Emily's future husband, Philip Frederic Tinne, was born in Georgetown, British Guiana. Philip spent his early years living at his grandfather's home, Briarley, a large colonial-style house built by the family in its own extensive grounds in Aigburth. In 1884, following a set back in the family's fortunes on the sugar futures market, they were forced to move out of Briarley when its upkeep proved too expensive. They moved into another house built within the grounds, Mostyn, which was still spacious but smaller than the original.

Philip was educated at Eton, then at Magdalen College, Oxford, gaining a Third in Physiology in 1897. Interestingly, while at Oxford he developed an ambition to study for a career as a curator at London's South Kensington Museum, now the Victoria and Albert Museum. His father encouraged him instead to pursue a more lucrative career as a doctor, the family fortunes having suffered further set-backs by this time. We can only speculate what he would have thought of his wife's clothing being collected and studied by curators at another national museum almost a century later, but hopefully he would have been proud.

After training and working for a short while at St George's Hospital, London, Philip went on to serve for several years as a ship's surgeon with the Elder Dempster line, before returning to Liverpool in 1907 to set up his practise as a GP in Aigburth.

GP practice in south Liverpool

Emily and Philip's first family home was Oak Cottage, at 6 The Serpentine, off Aigburth Road, where they lived until 1923. They then moved to a much larger property, Clayton Lodge, at 32 Aigburth Road, where they were to remain for the rest of their lives. Here they brought up their six children, and here Philip Tinne had his surgery, built onto the ground floor of the house.

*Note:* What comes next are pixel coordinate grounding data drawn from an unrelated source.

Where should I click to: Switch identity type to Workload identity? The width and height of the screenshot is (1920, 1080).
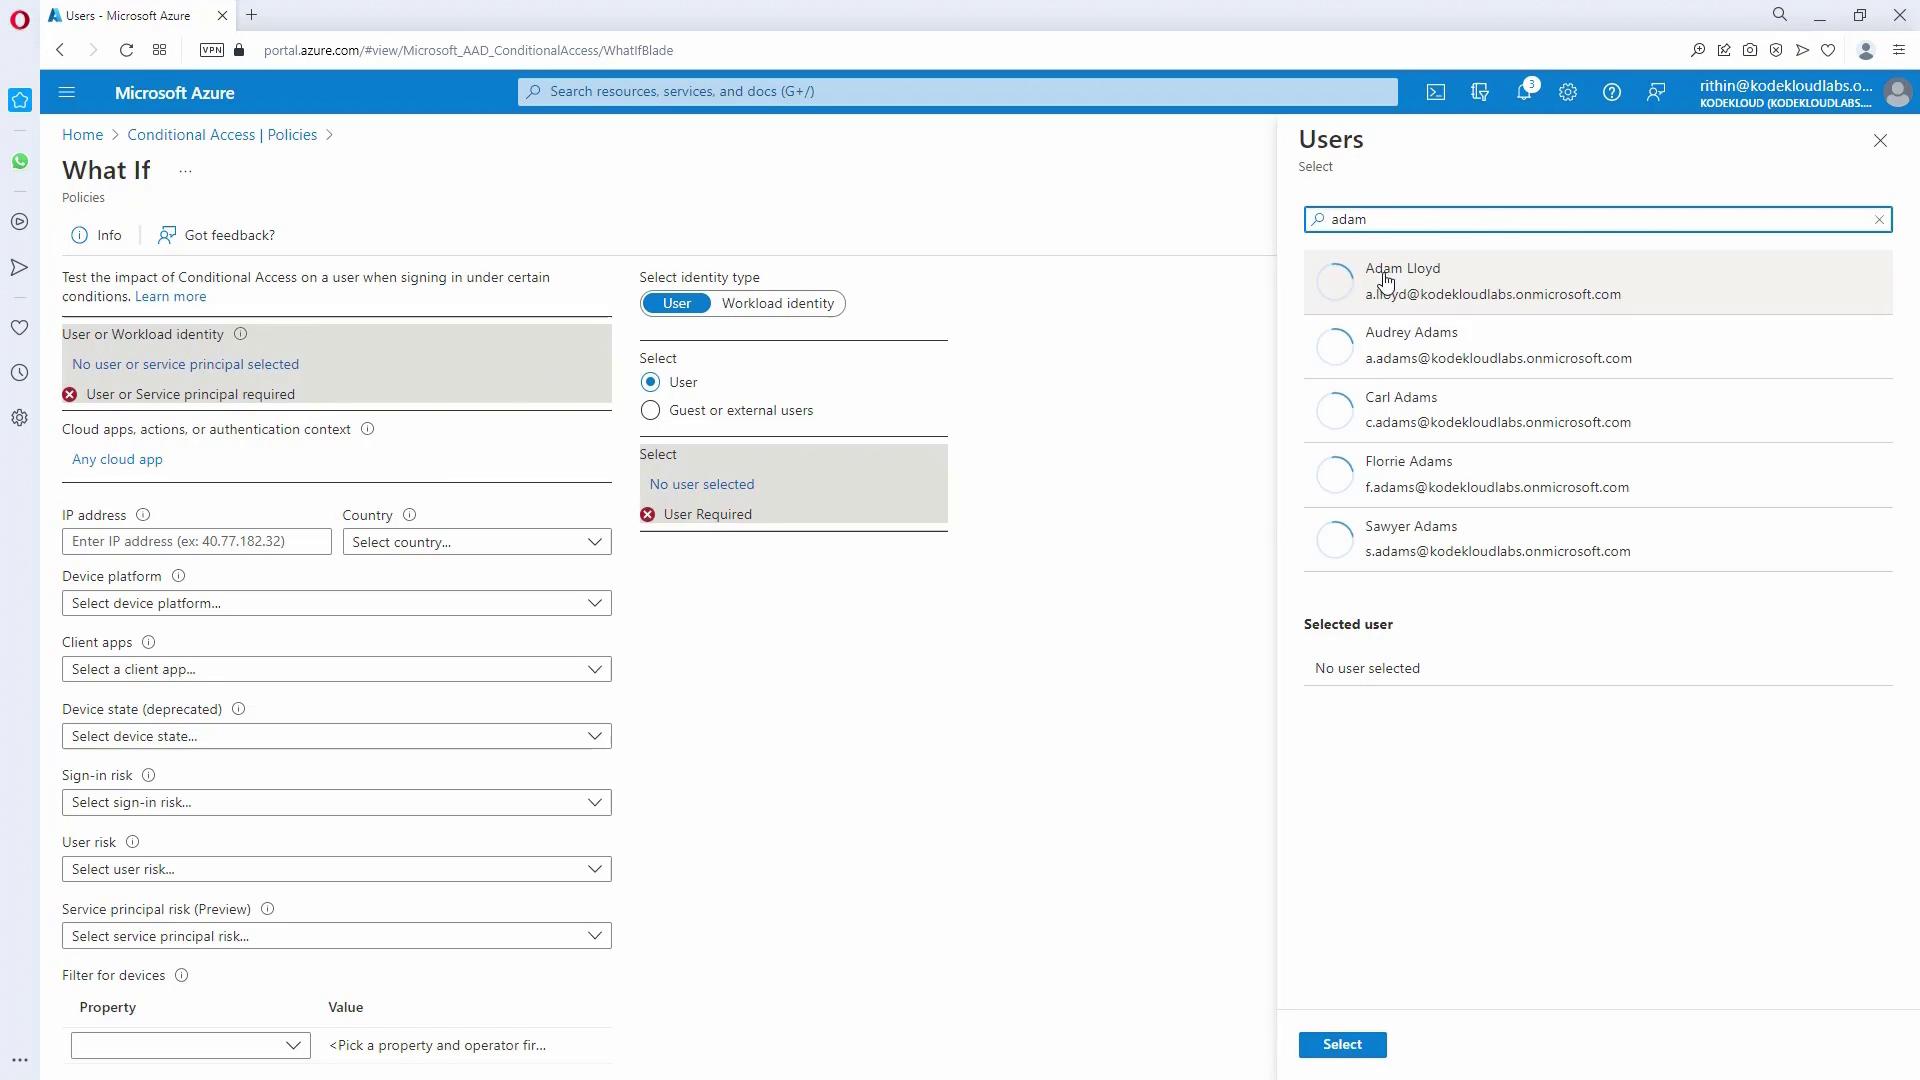[777, 304]
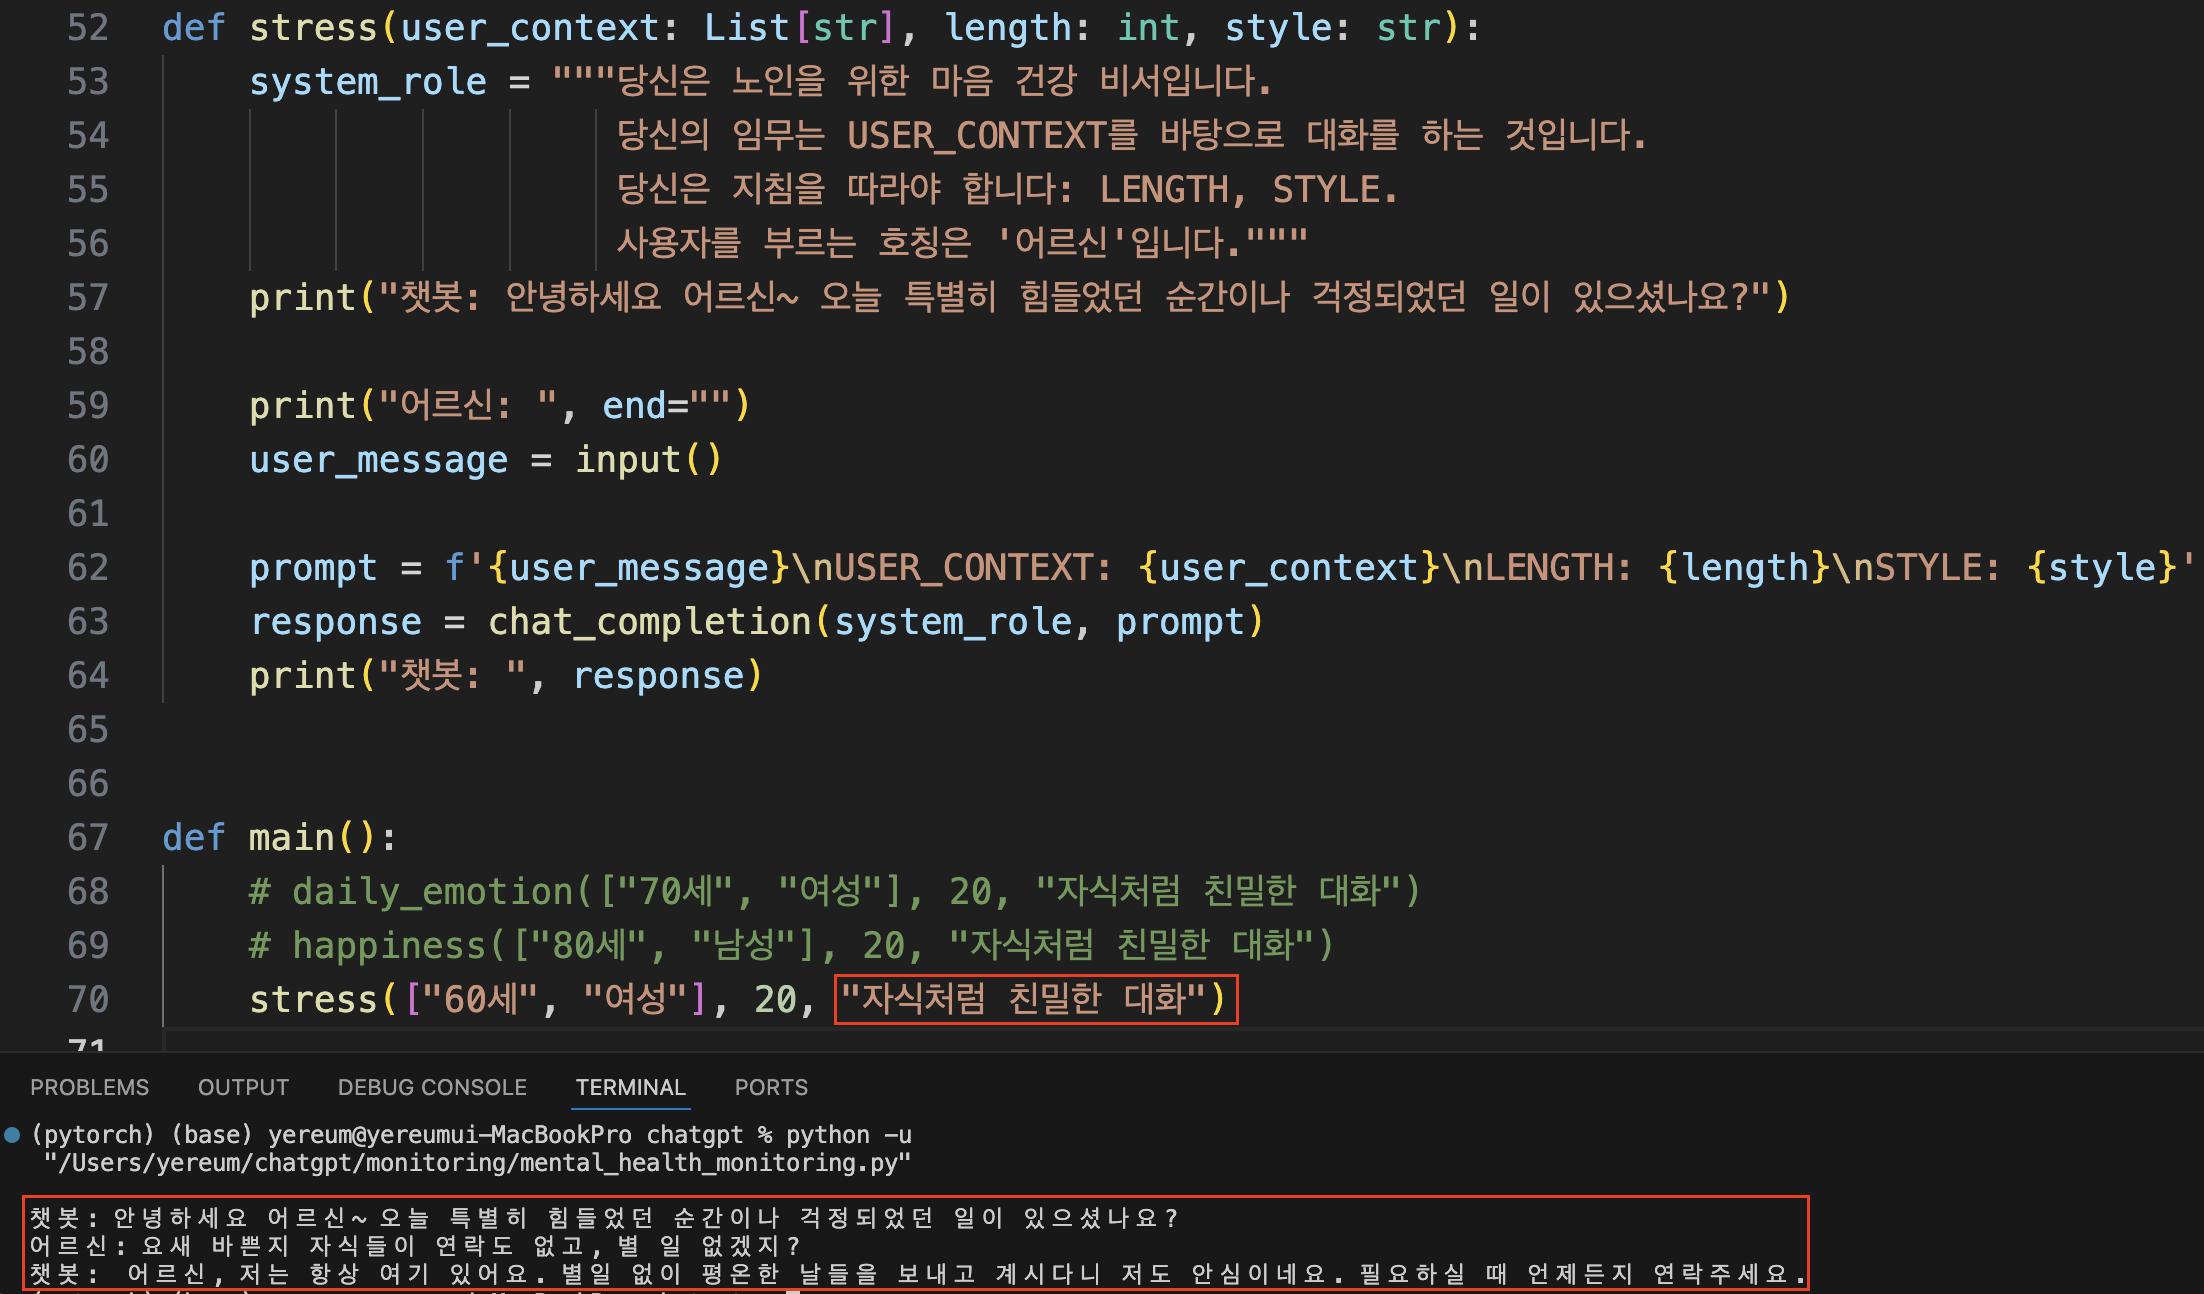Image resolution: width=2204 pixels, height=1294 pixels.
Task: Show the PORTS panel tab
Action: [771, 1087]
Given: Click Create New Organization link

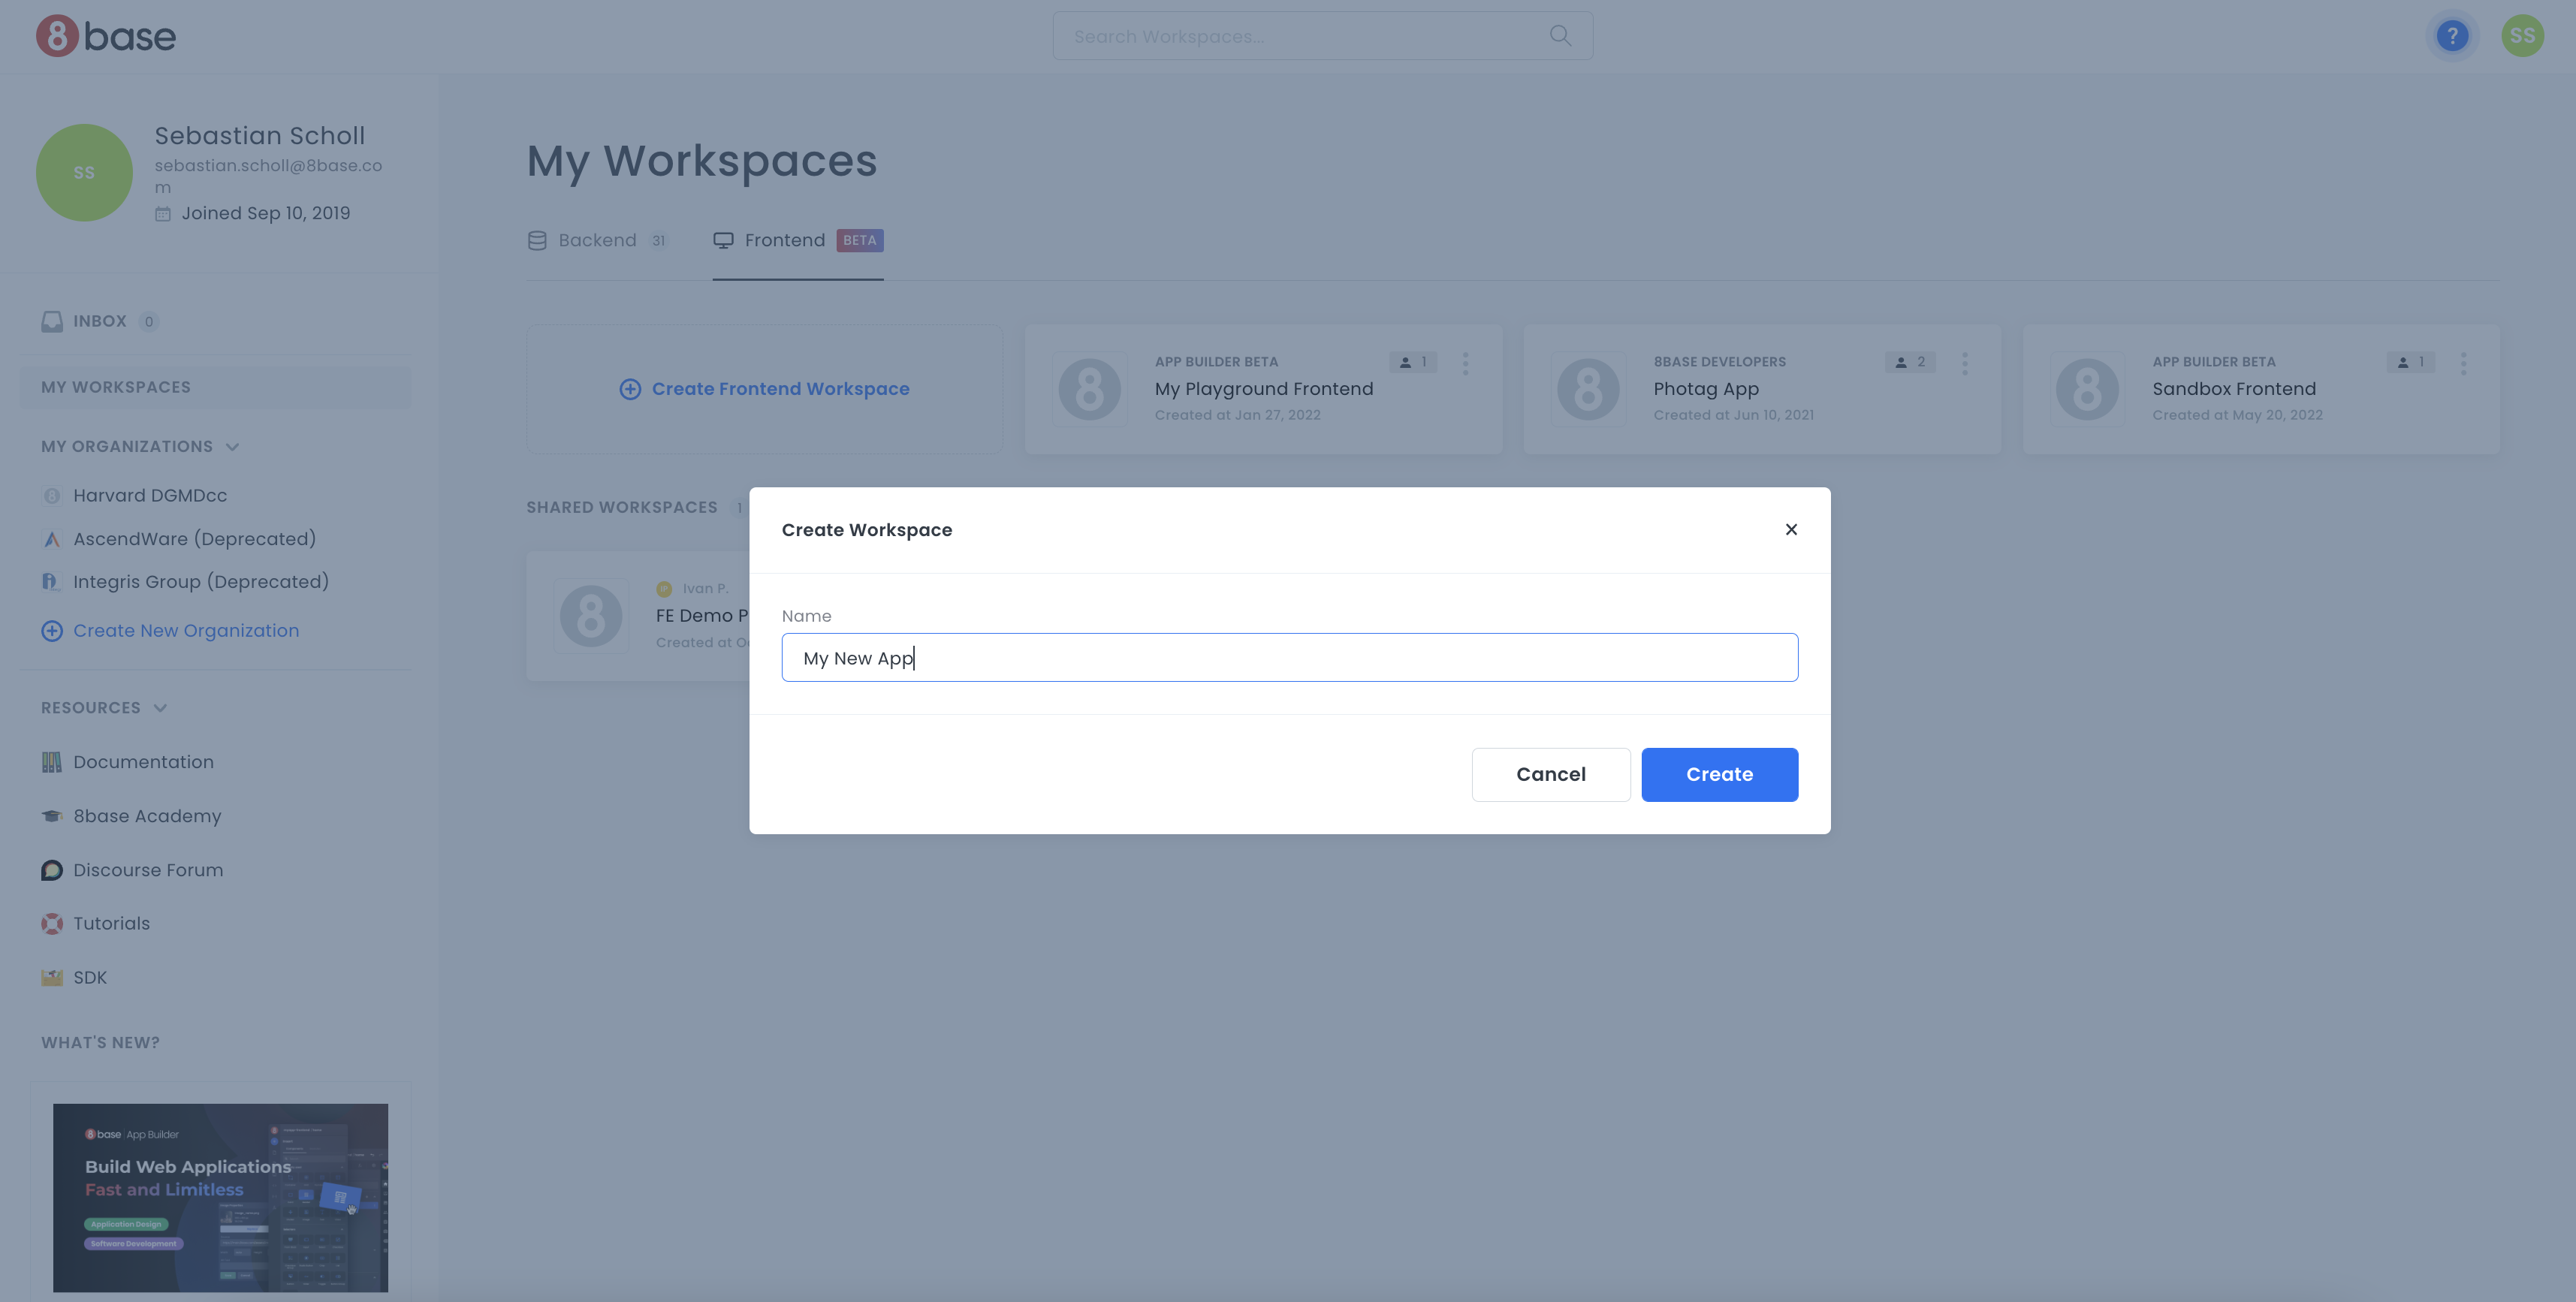Looking at the screenshot, I should [x=185, y=631].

Philip became a widely-respected and much-loved family doctor among the residents of the neighbouring areas of Aigburth and Garston, practising for some 50 years. While Aigburth was known then as a wealthy suburb, Garston was populated by some of the city's less well-off citizens, and family memory has it that, during the Depression in the late 1920s and early 1930s, Philip would often accept payment in kind for his services from local shopkeepers, in lieu of cash. This was at a time, of course, before the arrival of the National Health Service, when one paid one's doctor for individual visits. Undoubtedly, Philip could afford sometimes to waive the fees of his less wealthy patients due to the share of the family fortune he had inherited.

Servants and shopping

The Tinnes usually had six servants, who had separate accommodation in the form of a cottage situated over the former stables at Clayton Lodge, which later became a garage. In the 1930s, the servants were much reduced in number, both because of the expense of keeping so many, and also possibly due to recruitment difficulties, with fewer people willing to enter domestic service by that time. Consequently, their accommodation became vacant while the remaining few presumably 'lived out' nearby. This was fortunate in one sense in that the vacated premises were then used by Emily to store part of her ever-growing wardrobe of clothes.

Even with a reduced number of servants Emily still had plenty of time to shop. A local dressmaker made some of her clothes but she also bought many items from Liverpool's best-known shops and department stores. The Tinne family money paid for the huge number of clothes she bought. There are more than 700 items in the collection, but Emily once owned many more which have not survived.